Plasma membrane permeabilization following cell death: many ways to dye!
Elke De Schutter, Benjamin Cappe, Bartosz Wiernicki, Peter Vandenabeele, Franck B. Riquet
Abstract
In essence, apoptosis is a containment program preparing the cell corpse for engulfment by efferocytosis. When the phagocytic capacity is insufficient, apoptotic cells undergo disintegration accompanied by the release of cellular content, coined secondary necrosis. As secondary necrotic cells can elicit an inflammatory response [ 1 ], insights into the underlying mechanisms or molecules driving secondary necrosis are of major importance for therapeutic targeting.
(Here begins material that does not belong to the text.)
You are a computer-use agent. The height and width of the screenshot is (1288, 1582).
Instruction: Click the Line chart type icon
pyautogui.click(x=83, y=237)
Rogers et al. reported that gasdermin E (GSDME), a member of the pore-forming gasdermin protein family and a substrate of the apoptotic caspase-3, drives secondary necrosis [ 2 ]. Indeed, Gsdme −/− macrophages displayed lower plasma membrane permeabilization upon the stimulation with etoposide, an apoptosis inducer, as assessed by propidium iodide (PI) [ 2 ]. However, other reports showed that the loss of GSDME did not result in differential kinetics in plasma membrane permeabilization measured by TO-PRO-3 fluorescent DNA dye in UV irradiated THP-1 and Jurkat T cells [ 3 ]. Similarly, the absence of GSDME did not affect membrane permeabilization measured by YOYO-1 fluorescent DNA dye in macrophages upon anti-Fas treatment [ 4 ].